Are the 'Circumstances' Really Against the Blue Jays in the Postseason?October 17, 2016
By Timothy Art, Jonathon Barbaro, Rafael Nicolas Fermin Cota, and Abhinav Jindal
After beating the Texas Rangers in a 3-0 series sweep during the ALDS, the Toronto Blue Jays now find themselves in an uncomfortable position down 0-2 against the Cleveland Indians. Despite great starts from Marco Estrada and J.A. Happ, it looks as though the Jays’ bats have gone cold once again. Cleveland’s starters and the bullpen have been exceptional, shutting down the Jays’ offence to 1 run in 2 games. However, the Jays’ hitters have had their opportunities–with multiple runners in scoring position–but have mostly come up short with the exception of the Donaldson double in Game 2.
In the interest of finding the reason behind the Jays’ lack of hitting, let’s take a closer look at the matchups so far and the ones to come. To perform this analysis, we’ll create heatmaps to find some key statistics on batters, pitchers, and umpires. We developed a simple app that allows you to perform the analysis discussed in this post for any players and/or umpires in the big leagues. You can find the app here. We encourage you to play around with matchups for the National League Championship Series as well. We’ll see you in the World Series, Cubs!

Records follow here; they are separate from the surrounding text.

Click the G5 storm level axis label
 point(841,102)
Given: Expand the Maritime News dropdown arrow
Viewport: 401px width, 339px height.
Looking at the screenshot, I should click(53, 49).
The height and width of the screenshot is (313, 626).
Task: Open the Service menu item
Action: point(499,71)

All data comes from the PITCHf/x database. We are using the data recorded for every game played in the 2016 season so far, which totals to about 2430 regular season games and the first round and a half of the playoffs.
The first thing we’ll look at is how an individual hitter is expected to perform against a given pitcher.
Inspired by the analyses and visualizations in the book, The Science of Hitting by Ted Williams and John Underwood, we display hitters’ batting averages across different regions of the strike zone. Since we already have the data for every pitch faced by the hitters over the season, we can easily map the true location of every hit and out for every batter. We’re only interested in hit/out probability and only need the last pitch of the at-bats. After this, we filter out any walks, sacrifice flies or sacrifice bunts so we’re left with only the batter’s true attempts. Since the last pitch for official at-bats over one season is not a very large number and we want to get an idea of the probability of a hit depending on location, we run the data through a generalized additive model. This gives us the probabilities of a hit for every point in our grid. Now we lump these into buckets of probabilities for visualization, and we end up with some nice-looking heatmaps like the following for Jose Bautista (because whether he stays or goes next year, he will always be regarded among the greatest baseball players to have played for this city):
This graph shows the strike zone from the perspective of the catcher. The darker colours represent a higher probability of the batter hitting the ball. We see from this chart that Jose has a pretty sizeable sweet spot in middle-to-left region of the strike zone (dark blue). This verifies what we already know about Jose– that he is stronger inside the strike zone. Keep in mind that as we move away from the strike zone, the probabilities become less meaningful since there are fewer pitches in thrown in those regions and the likelihood of a swing decreases.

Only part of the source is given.